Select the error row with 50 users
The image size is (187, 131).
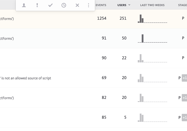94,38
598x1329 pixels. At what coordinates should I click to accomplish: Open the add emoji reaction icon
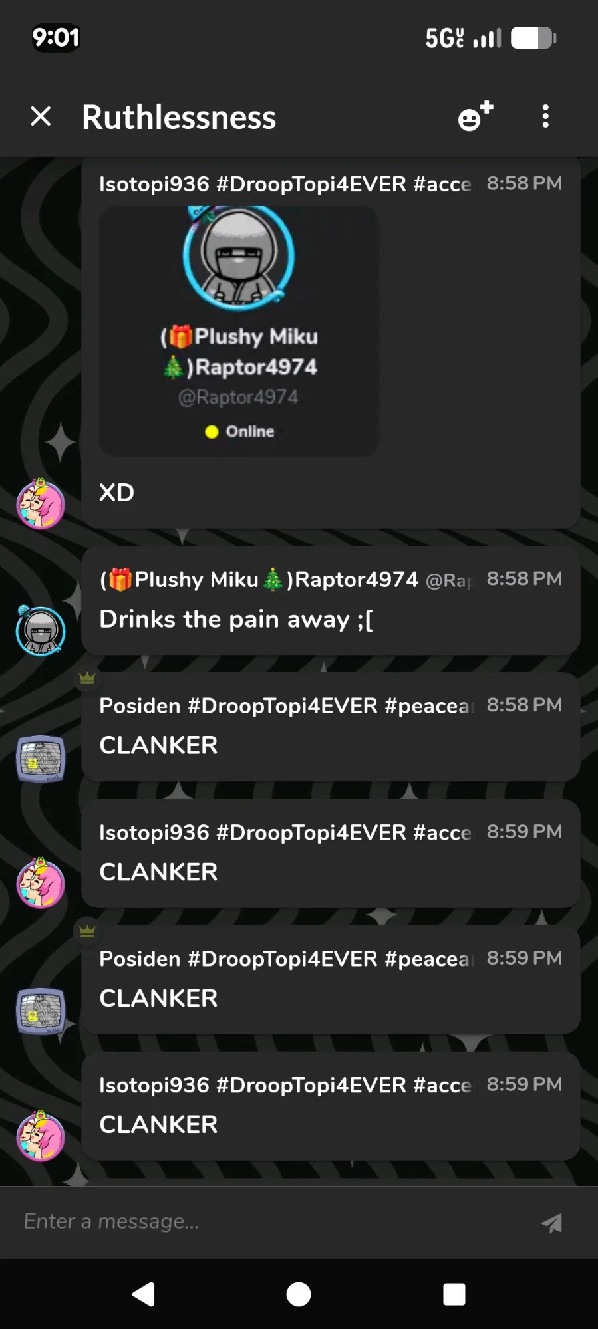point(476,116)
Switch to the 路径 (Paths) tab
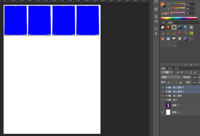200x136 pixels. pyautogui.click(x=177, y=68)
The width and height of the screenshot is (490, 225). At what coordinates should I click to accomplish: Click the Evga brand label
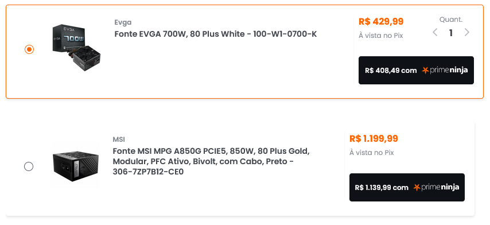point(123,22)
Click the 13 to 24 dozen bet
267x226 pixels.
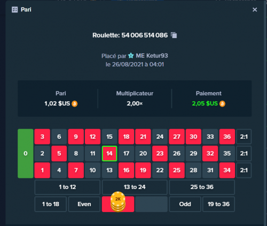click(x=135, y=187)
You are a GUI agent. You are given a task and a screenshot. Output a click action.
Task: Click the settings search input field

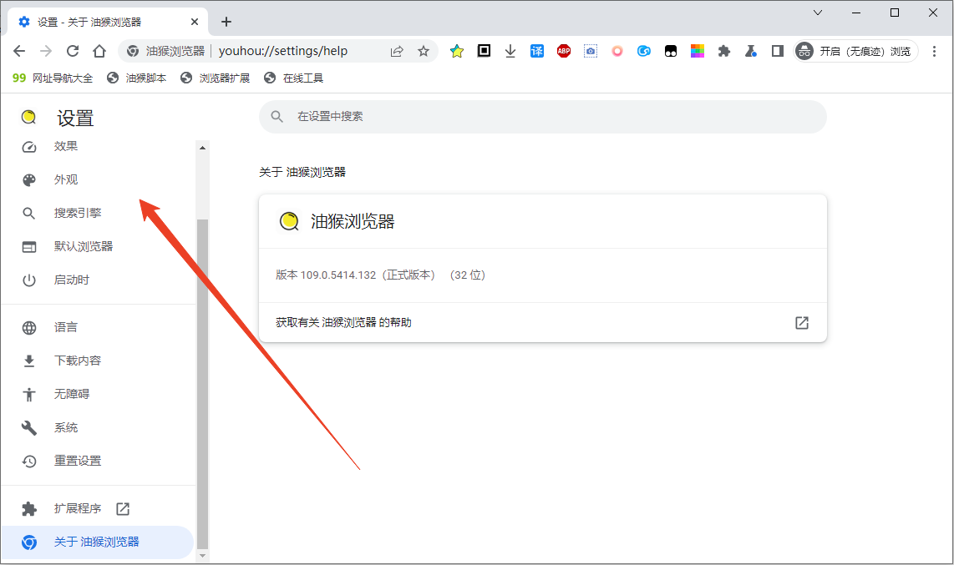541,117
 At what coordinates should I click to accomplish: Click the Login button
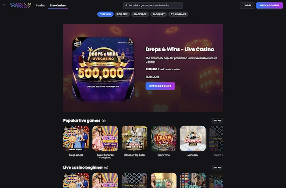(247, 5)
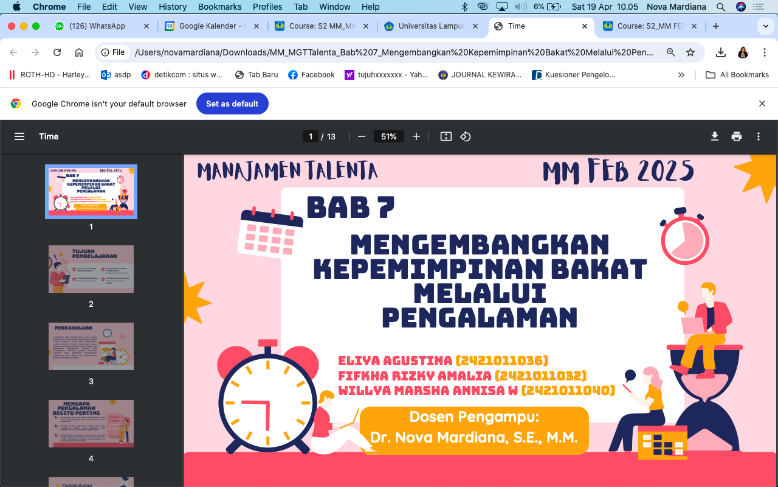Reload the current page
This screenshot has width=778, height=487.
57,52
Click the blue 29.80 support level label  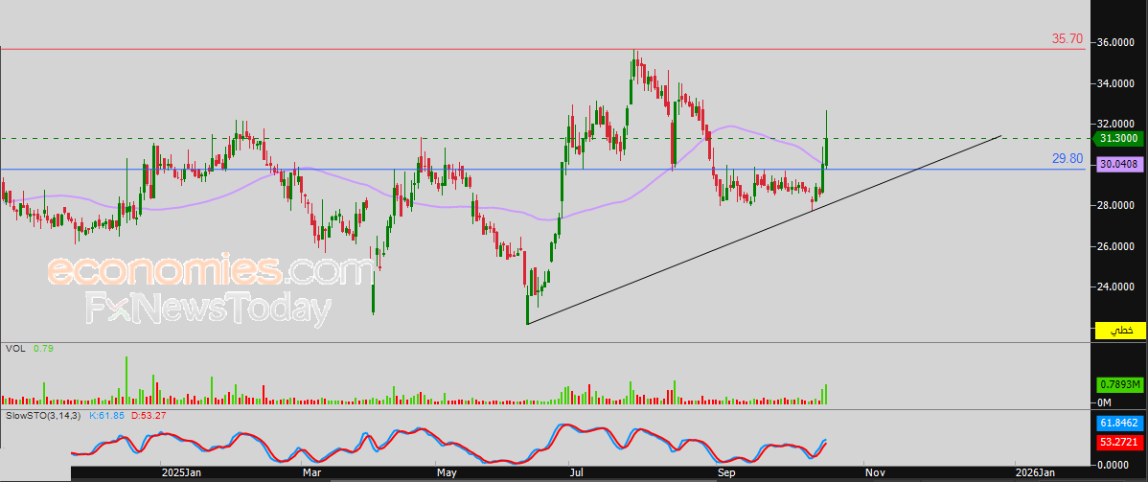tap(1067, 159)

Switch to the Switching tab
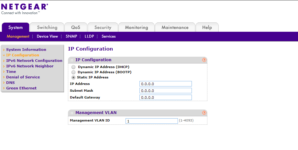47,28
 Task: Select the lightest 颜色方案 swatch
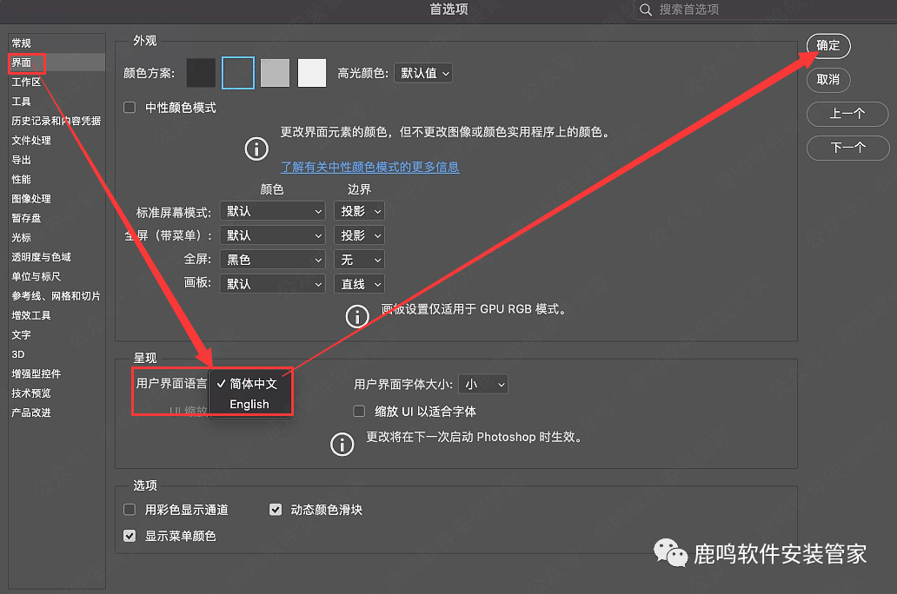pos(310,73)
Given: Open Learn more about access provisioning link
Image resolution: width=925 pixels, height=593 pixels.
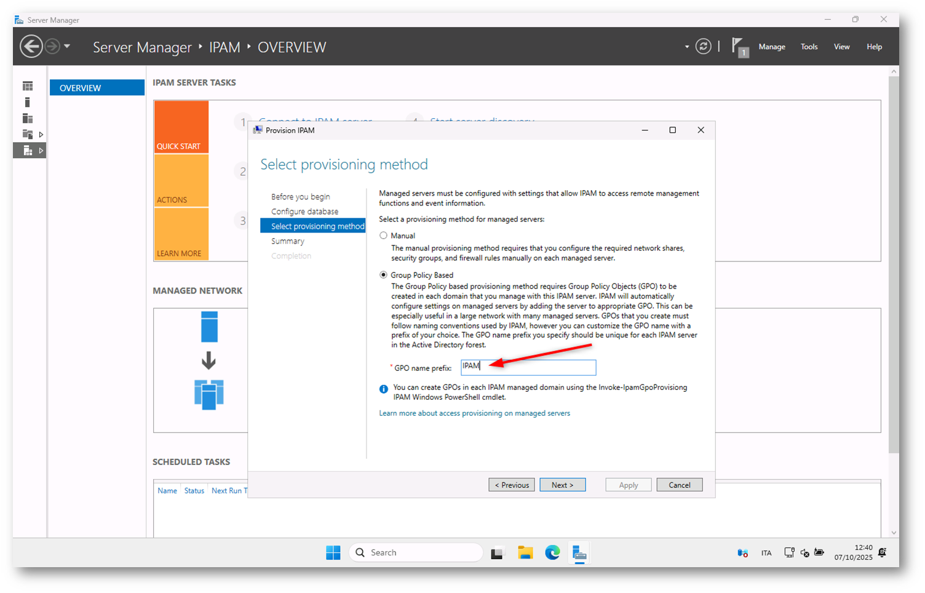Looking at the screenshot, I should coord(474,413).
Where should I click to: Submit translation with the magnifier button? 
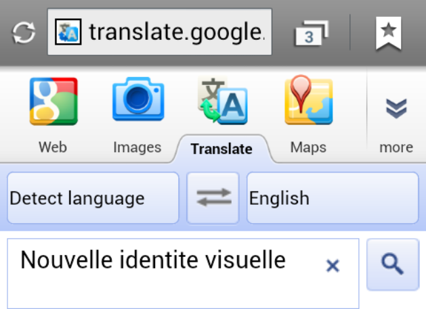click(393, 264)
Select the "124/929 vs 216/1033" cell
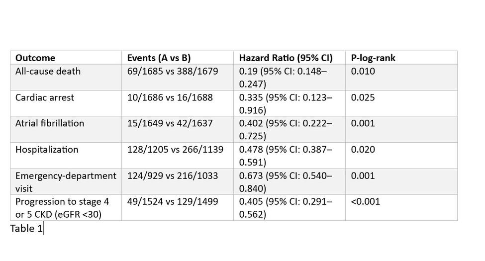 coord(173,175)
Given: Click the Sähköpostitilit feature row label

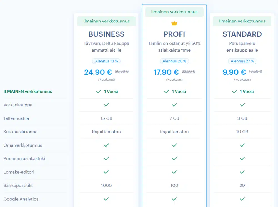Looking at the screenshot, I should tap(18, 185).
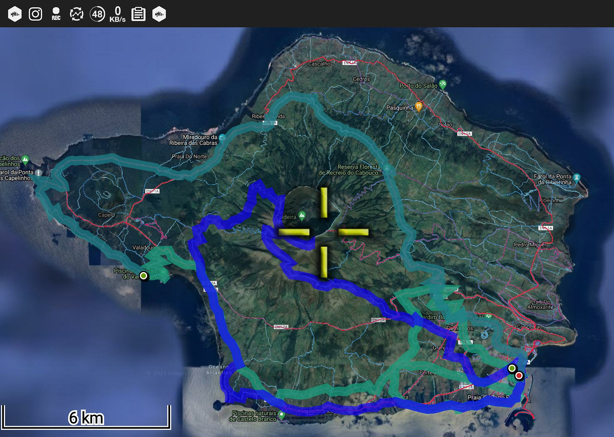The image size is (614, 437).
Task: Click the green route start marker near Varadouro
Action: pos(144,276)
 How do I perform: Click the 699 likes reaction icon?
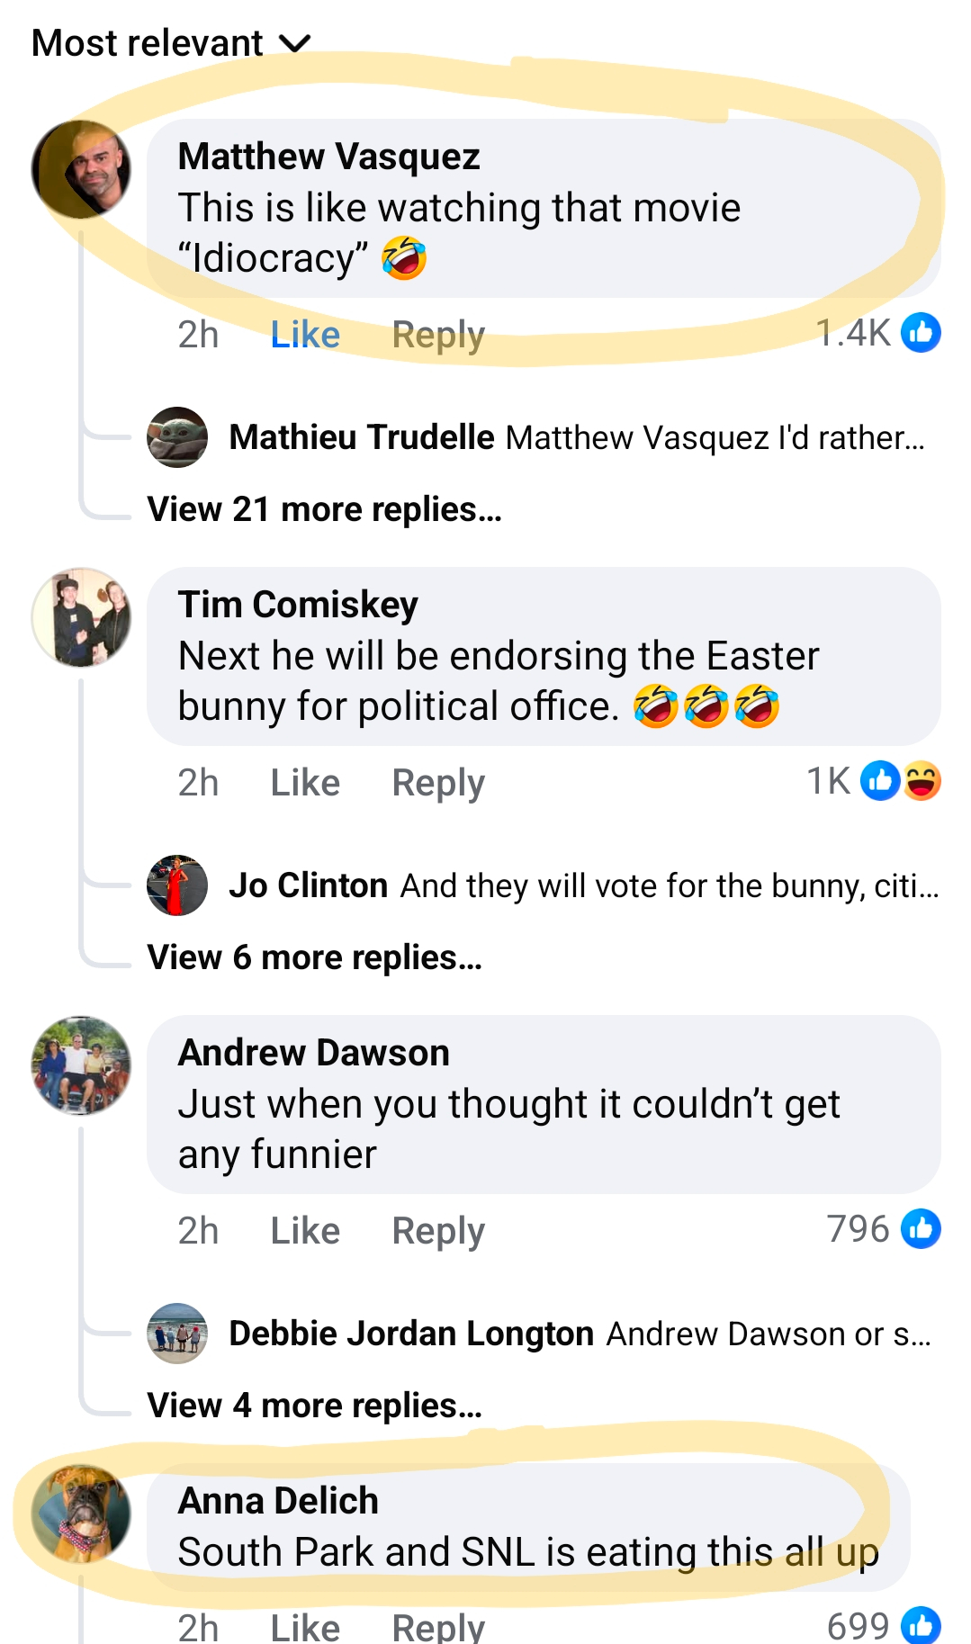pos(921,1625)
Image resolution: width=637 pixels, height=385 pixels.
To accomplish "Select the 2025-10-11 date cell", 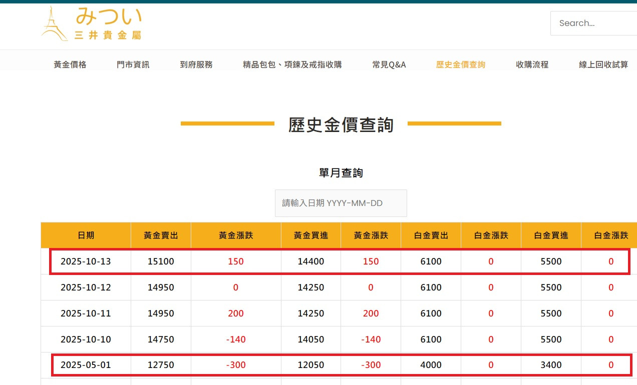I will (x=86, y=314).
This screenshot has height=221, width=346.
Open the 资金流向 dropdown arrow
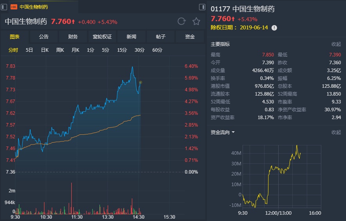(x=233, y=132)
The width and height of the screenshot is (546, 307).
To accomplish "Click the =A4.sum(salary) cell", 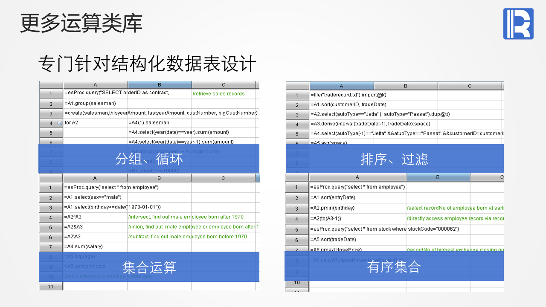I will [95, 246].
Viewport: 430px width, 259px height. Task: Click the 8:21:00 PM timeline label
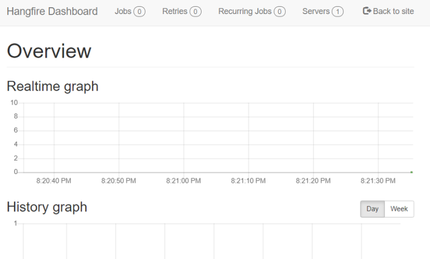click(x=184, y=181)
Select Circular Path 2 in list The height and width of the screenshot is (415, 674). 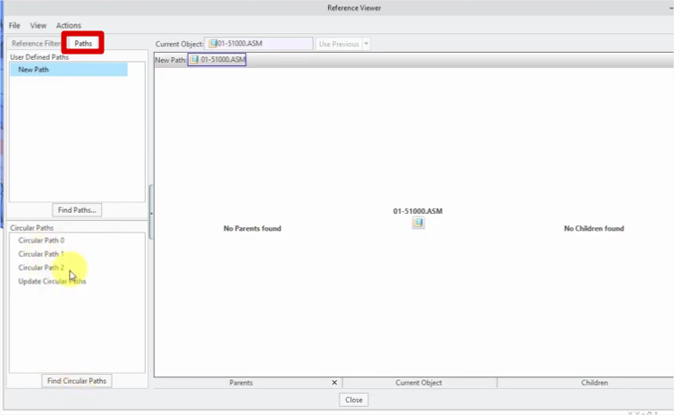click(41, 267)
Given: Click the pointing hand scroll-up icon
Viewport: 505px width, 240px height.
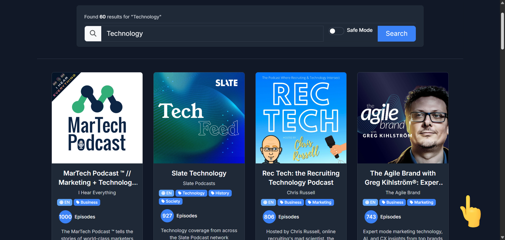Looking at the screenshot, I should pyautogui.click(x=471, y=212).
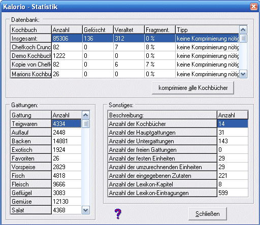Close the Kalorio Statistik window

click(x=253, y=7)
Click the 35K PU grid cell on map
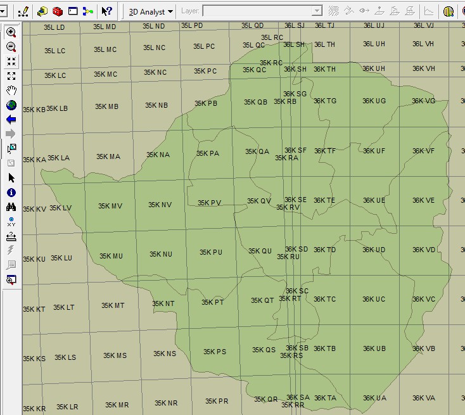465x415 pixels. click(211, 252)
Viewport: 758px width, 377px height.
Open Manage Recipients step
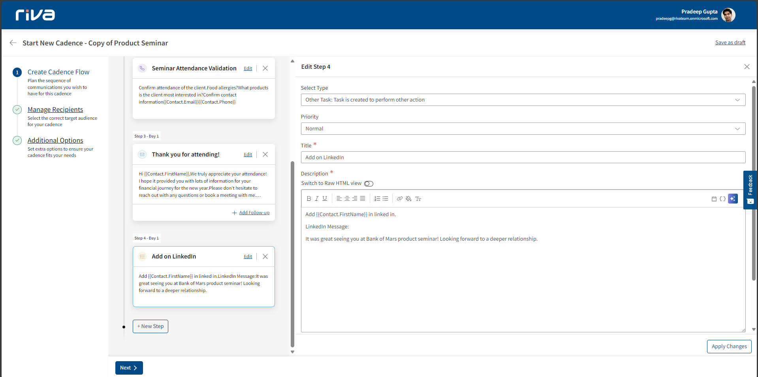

-*-*-

### YOUR ASSIGNMENT
Please print the lines above exactly, beginning at the first line of the entries and ending at the line holding "Click the 13 to 24 dozen bet", and leave the pictures out.

### RESPONSE FOR THIS EXERCISE
Select the error row with 50 users
The image size is (187, 131).
94,38
598x1329 pixels. At what coordinates should I click to accomplish: Open the add emoji reaction icon
point(476,116)
Switch to the 路径 (Paths) tab
200x136 pixels. pyautogui.click(x=177, y=68)
The width and height of the screenshot is (490, 225). At what coordinates should I click to accomplish: Click the Evga brand label
point(123,22)
Click the 13 to 24 dozen bet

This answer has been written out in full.